*For the purpose of this post, I’ll be using the word disabled to mean people with a physical impairment. I do consider mental health problems to be a disability, but for clarity, I’ll refer to mental health separately.
So my brain whirred into action last night, thanks to an Instagram post by the amazing feeding of the fox. There’s a type of self-harm that’s rarely mentioned; self-neglect comes up in the context of depression.
I’ve never seen a discussion around the connection between disability or chronic illness and self-harm or disabled people deliberately not taking care of their physical needs as a way of self-harming. There are times when I say yes when I should say no, times when I will push myself because I don’t feel I deserve to rest. And times when I don’t take painkillers because it’s an indirect way of inflicting pain on myself, or going to places that aren’t accessible and doing things when I’m not well enough.
Any disabled person will also tell you there is a big divide in the treatment of physical and mental health problems, the two rarely mix, and the mental health services are not always good at recognising the impact that physical disability or chronic illness can have on mental health.
They don’t understand that the things that could benefit you mentally aren’t always possible physically (like going for a walk or having a bath). Being told I should do more exercise after I’ve explained that I have chronic pain and chronic fatigue can result in me feeling lazy and making myself do things that result in pain or injury and an increase in fatigue and related symptoms.
This is where the lack of understanding or knowledge of the connections between mental health and physical impairments is such a problem. For me, it can be an increase in symptoms, but for others, it can be much worse.
Then there’s the other side. Health services that treat your body as if your mind isn’t a part of it. Although I’ve always been disabled to some extent, in the last couple of years, my mobility has got worse, and I’ve been using mobility aids and dealing with more pain and fatigue.
At the beginning of 2017, I tried to access psychological therapy for long-term health problems. I wanted help accepting my chronic illness and dealing with no longer being able to do the things I used to and things people my age can do. I wanted some support in balancing my physical and mental health.
It took several months for them to tell me that they don’t offer support for chronic pain, between that they rejected me because I was under mental health services (I was in the process of being discharged and they were completely different services), they then said my self-harm made me too much of a risk and they said they didn’t think I’d be able to manage classroom based psychoeducation (thanks for that).
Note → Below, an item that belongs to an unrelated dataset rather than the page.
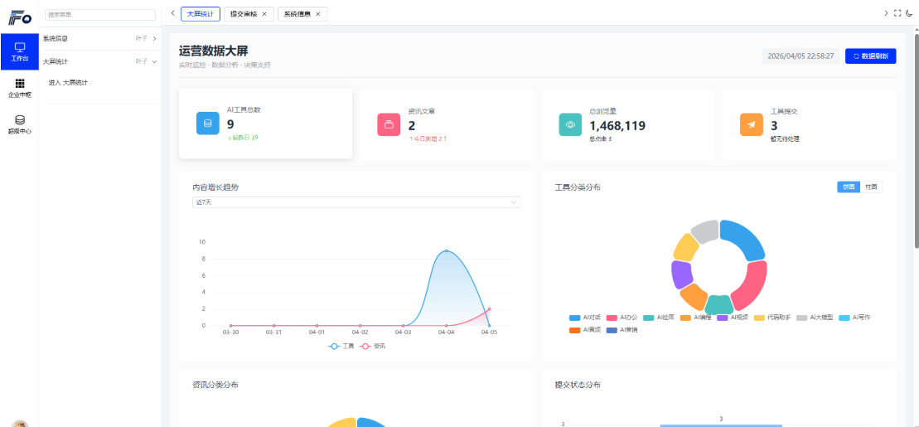Open the 企业中枢 grid icon
The width and height of the screenshot is (919, 427).
click(x=19, y=87)
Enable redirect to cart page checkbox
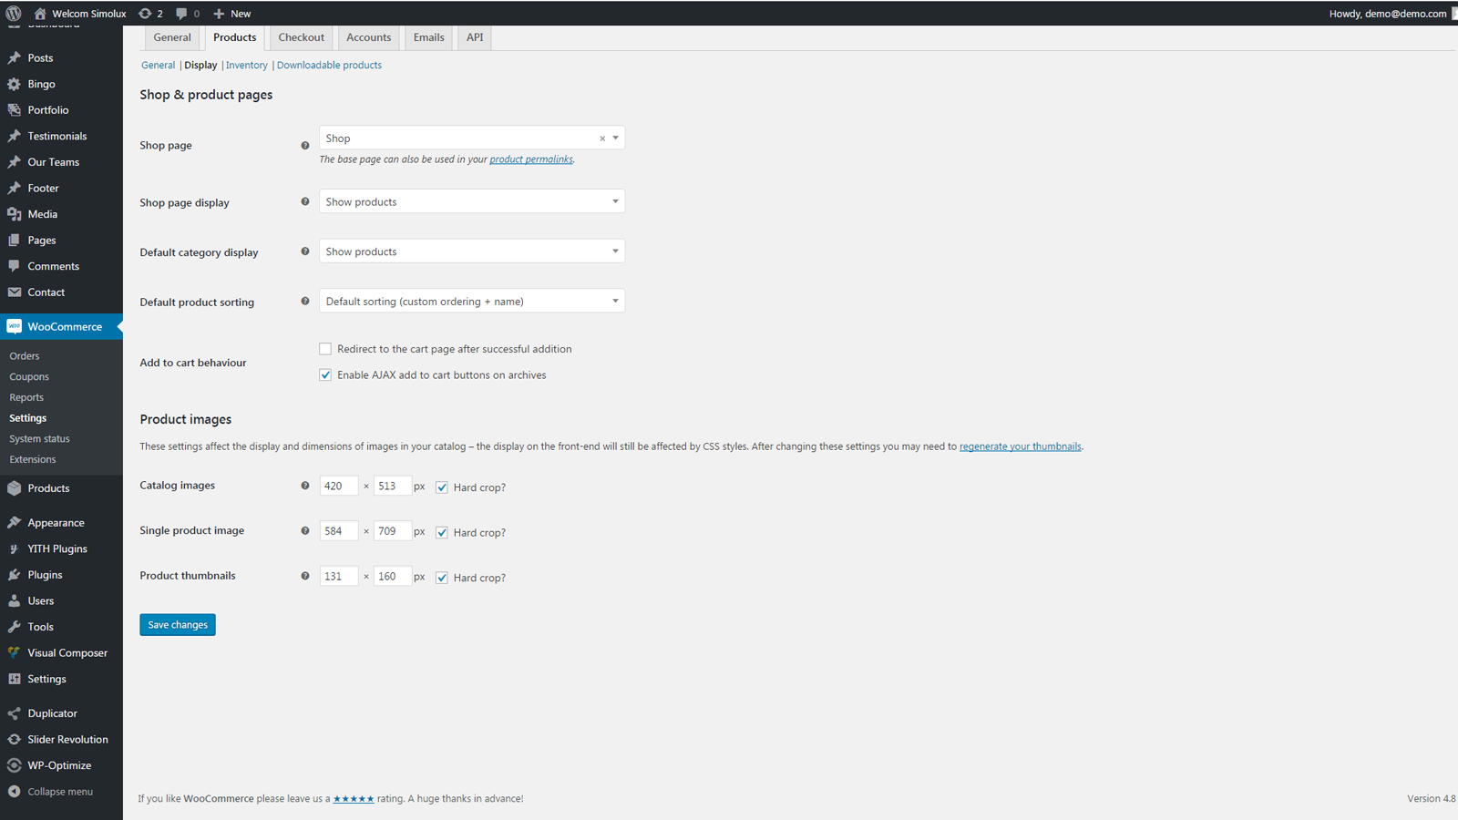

Last time I checked, neither my body nor my brain can function without the other, yet services treating each are still very separate and mental health services are often not accommodating for people with physical impairments. They often aren’t accessible, and there’s also an assumption that if you’re disabled and have mental health problems, then of course you’re depressed because you’re disabled, because who wouldn’t be?
Ableism, unfortunately, is still well-rooted within the medical profession and even within the disability communities, there is still too much separation of physical impairment and mental health issues.